The Scottish Tajinaste
No, this isn’t a tale about a bold and fearsome gentleman from the land of my ancestors. Quite the contrary, it is simply my way of paying a small tribute to a gentle and beautiful species of plant which is endemic to the Atlantic isle of Tenerife, my family’s home for four generations.
Visitors to the landscapes of Las Cañadas and to Mount Teide are always stunned by the natural park’s spectacular volcanic landscapes, by the sharp black lava sparkling in the sunlight and by the pumice stone dunes once mined by an Anglo-French company. If lucky enough to be in Tenerife in the late spring and early summer they will also be marvelled by the splendid sight of Echium Wildpretii, regiments of towering plants with narrow silver-grey leaves and blossoming with hundreds of dark pink and almost red flowers right up to their spiked tips.

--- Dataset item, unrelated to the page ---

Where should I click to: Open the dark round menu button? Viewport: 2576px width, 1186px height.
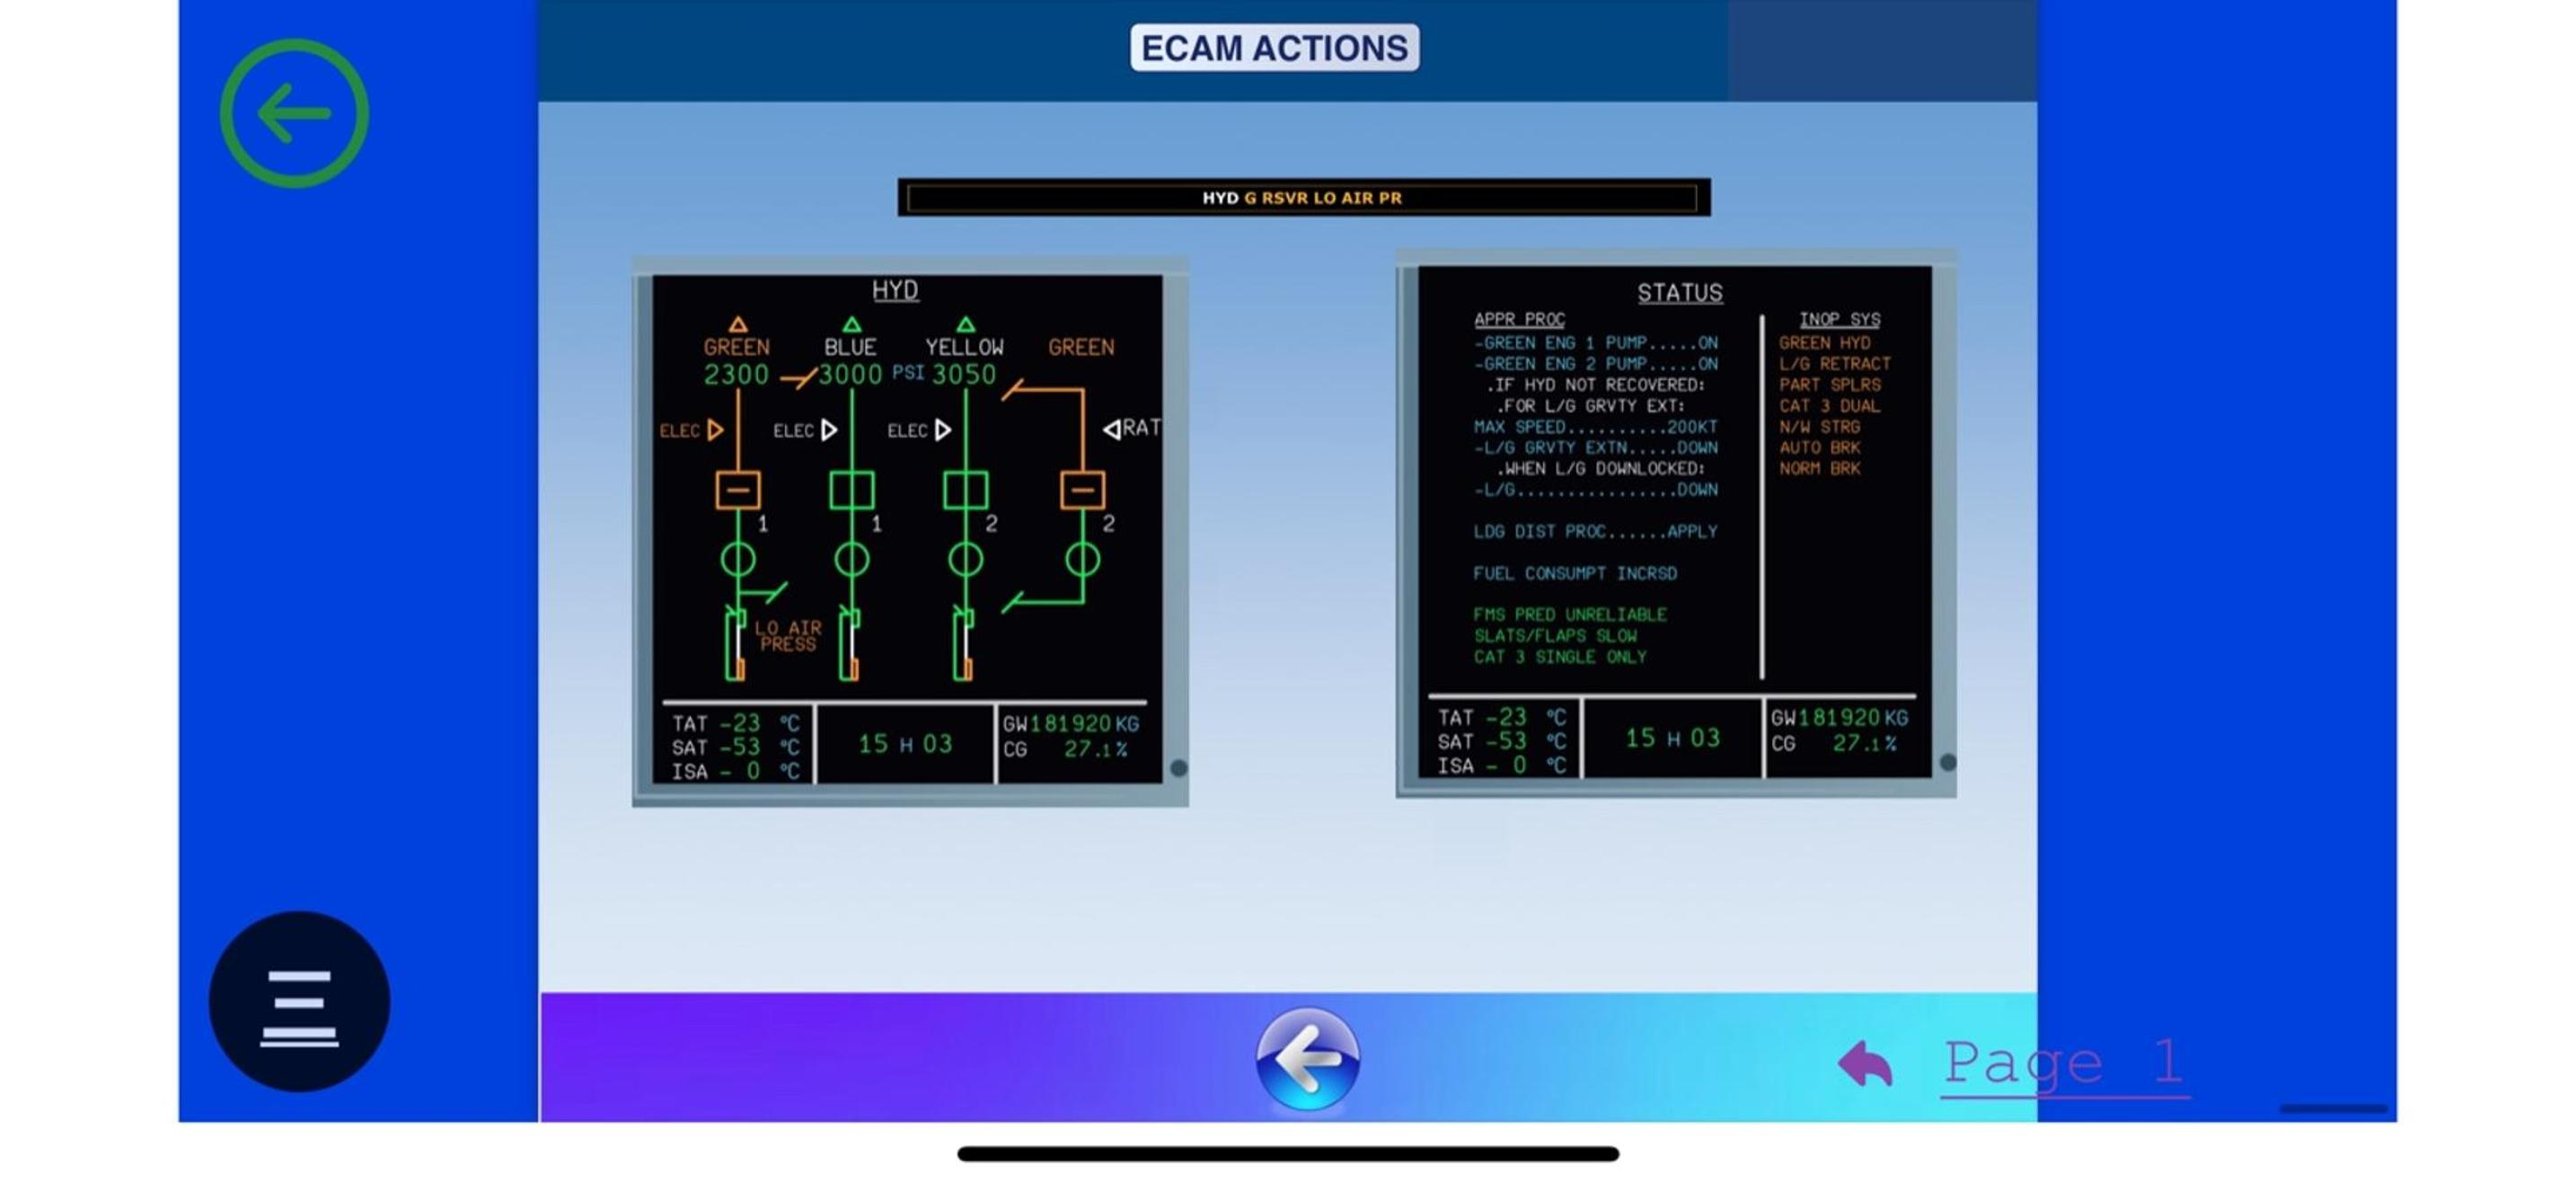pyautogui.click(x=299, y=1001)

Until I read an article in The Scotsman in June 2000, I proudly thought this amazing plant, locally known as the Tajinaste del Teide or the Red Tajinaste, could only be found in the high, arid and volcanic landscapes of Tenerife and La Palma. However, The Scotsman reported that a five feet tall Echium Wildpretii was flourishing at Inveresk Lodge Gardens in Musselburgh, just south of Edinburgh and close to Loretto School, once famed for its rugby and spartan discipline. In fact this particular plant was grown from seed at Tresco Abbey on the Scilly Isles, where the climate allows a variety of plants to flourish. Now I understand that this “Tower of Jewels” as it has become known by horticulturists, can be found not only in the Scotland but throughout the world, if planted in well drained, not very rich soils, and that its cousins, the blue echium candicans and echium fastuosum, also known as The Pride of Madeira, do well in New Zealand.

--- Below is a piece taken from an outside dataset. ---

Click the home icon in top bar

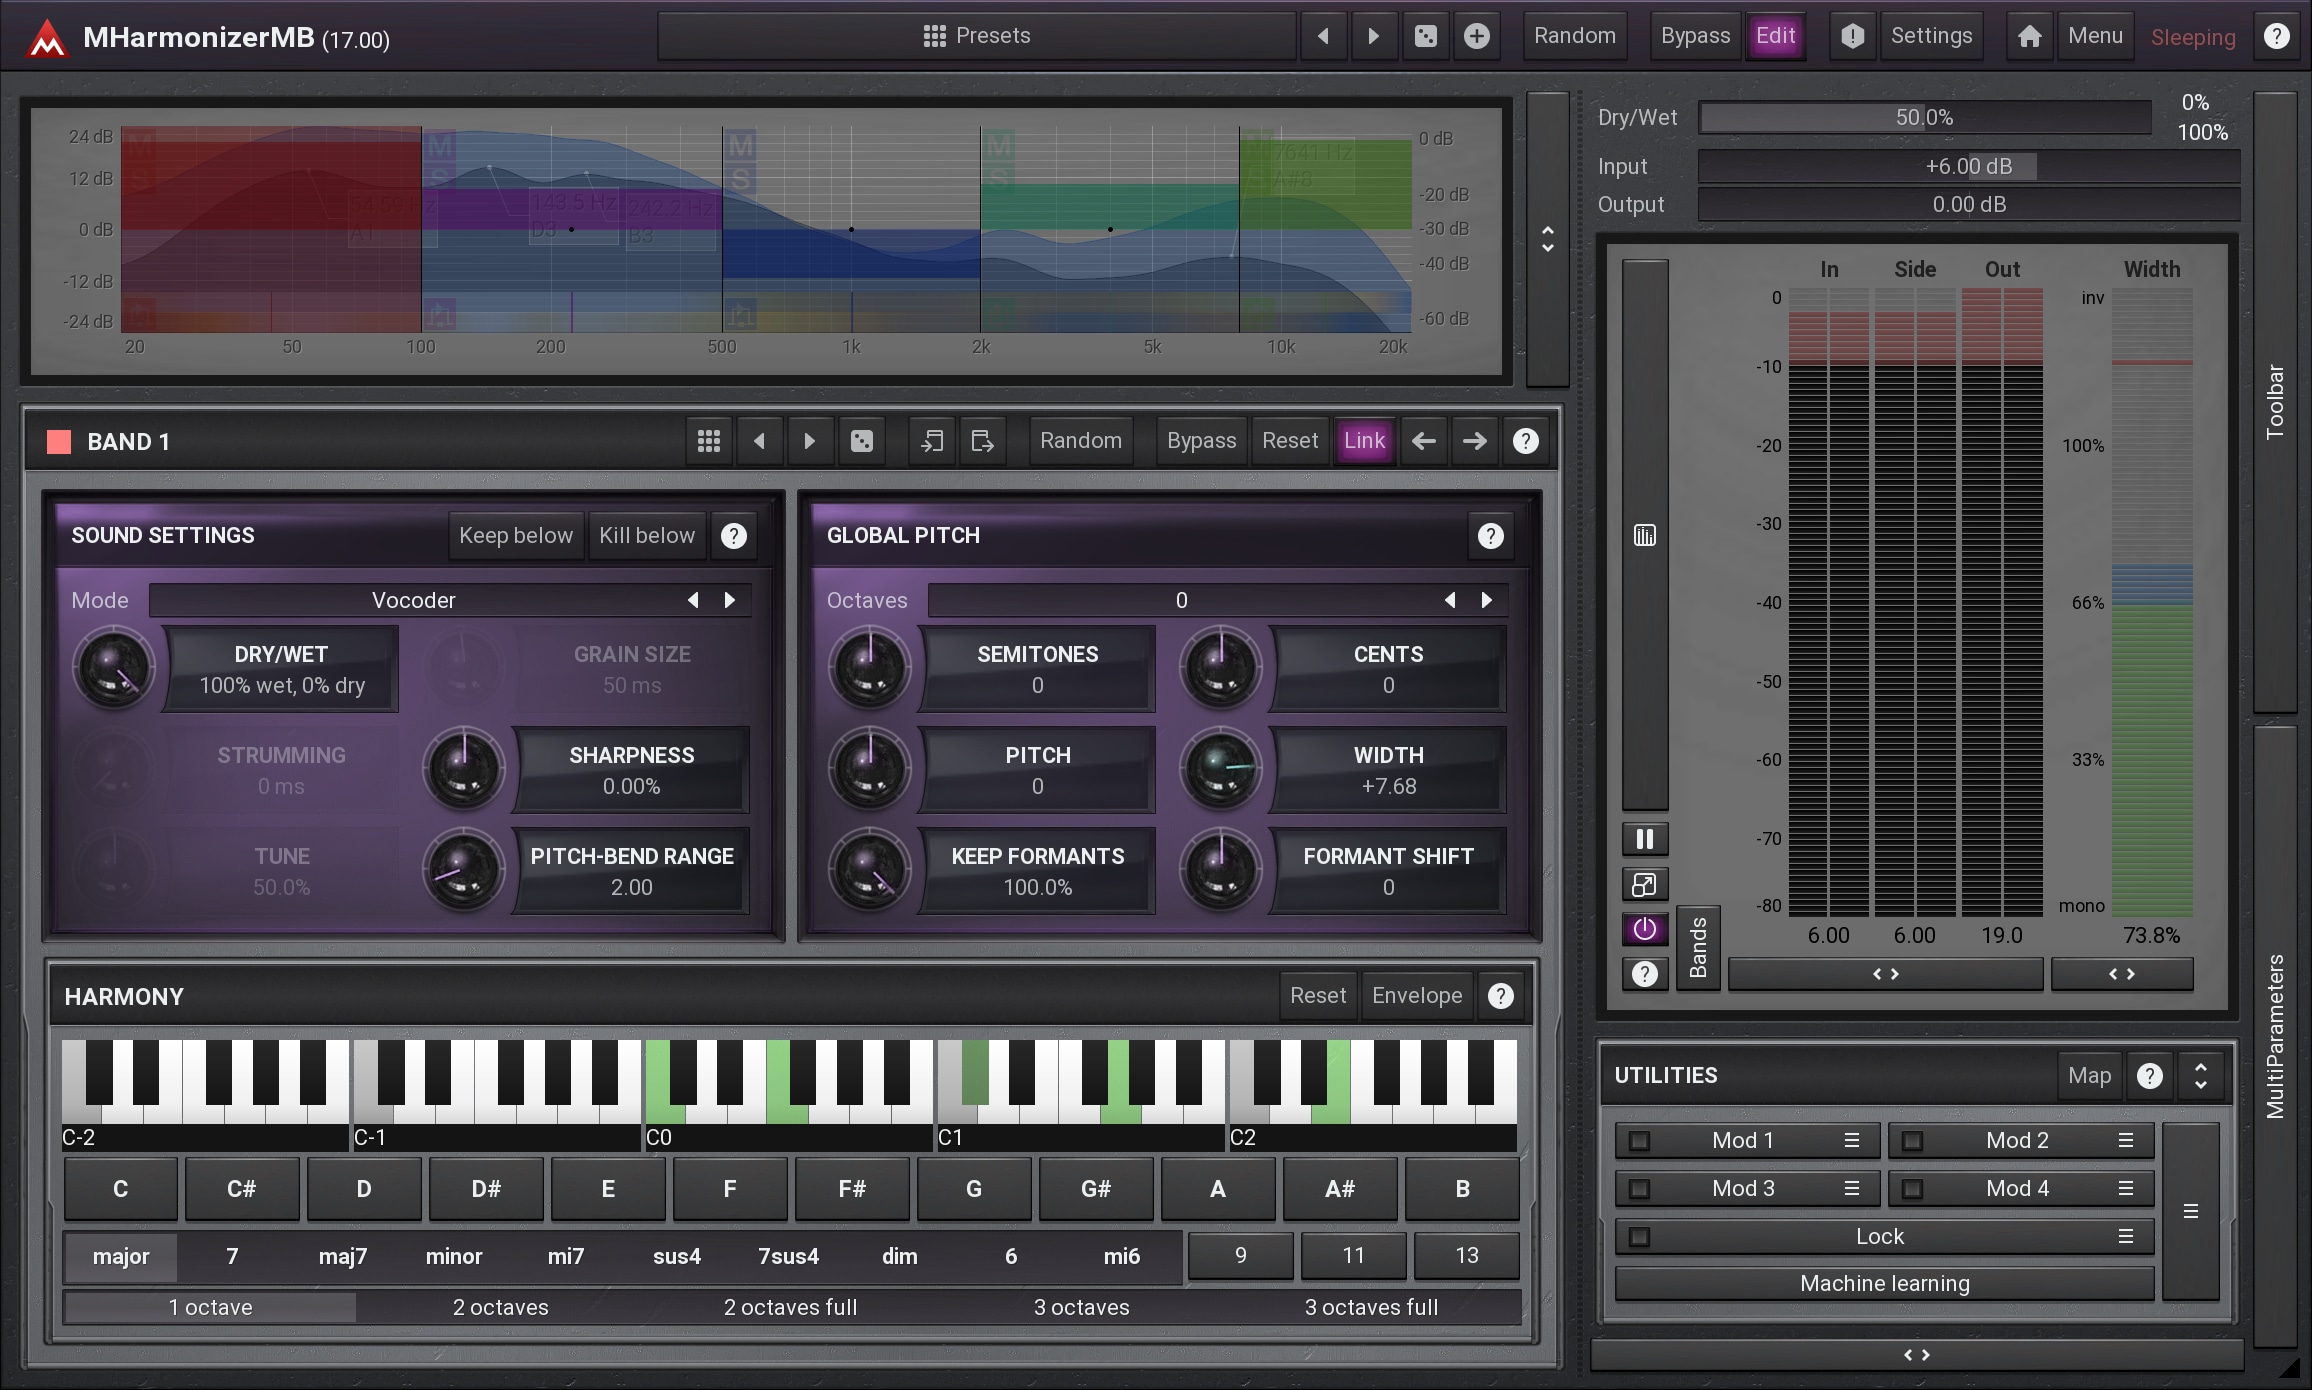(x=2029, y=37)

Nevertheless, the Tower of Jewels was given the specific “Widpretii” epithet in honour of Hermann Joseph Wildpret, a German born scientist of Swiss parents who became principal gardener at the famous Botanical Gardens in the Orotava Valley in Tenerife in 1860. He is believed to have sent Kew Gardens its first example of Echium, a name which stems from the Greek word echis, meaning “viper”, perhaps due to what some researchers suggest was an ancient belief that the echium vulgare could be used as an antidote if bitten by an adder.

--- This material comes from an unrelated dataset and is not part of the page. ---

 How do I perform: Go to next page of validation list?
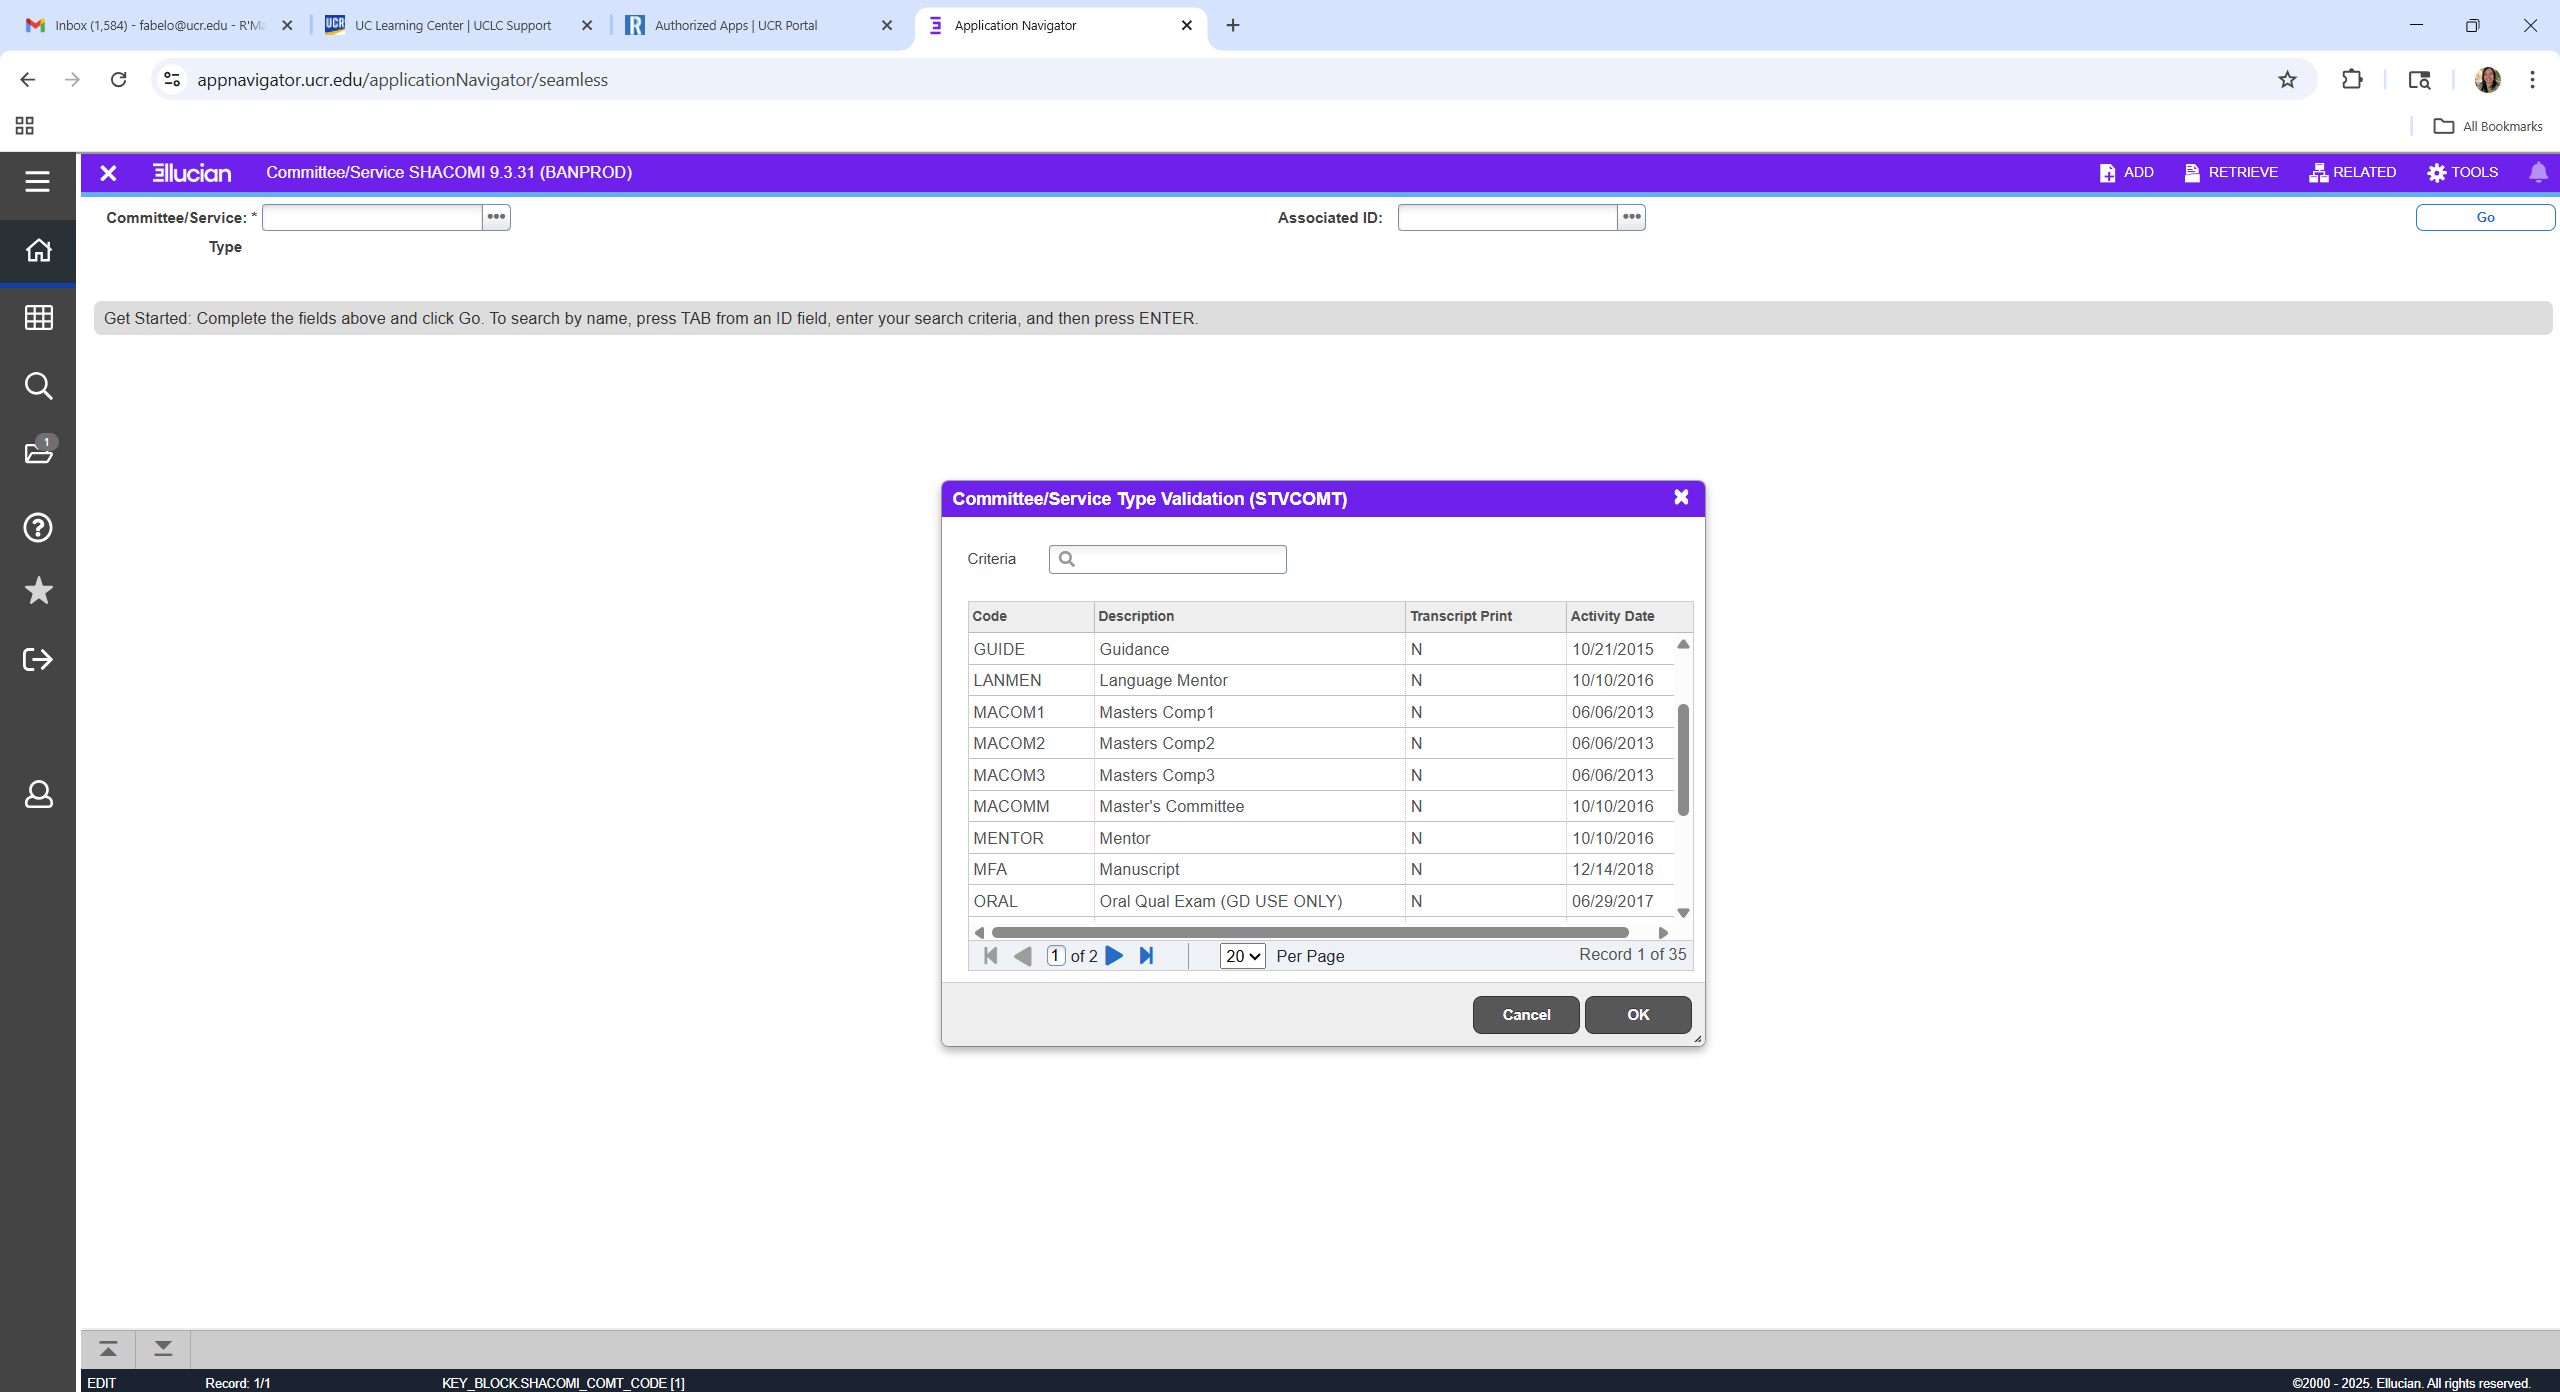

The blossoming Tower of Jewels is also a favourite for bees and apiaries high in the pine forests of Tenerife produce one of the best of the island’s magnificent honeys. The Black Canary Island bee, related to the African bee, has adapted to the contrasting climate at high altitude and has developed a preference for the polen produced by species like the flowering Echium, the Retama and the Teide Violet. As a result “Honey from Teide” is fast gaining a reputation as one of the finest honeys in the world.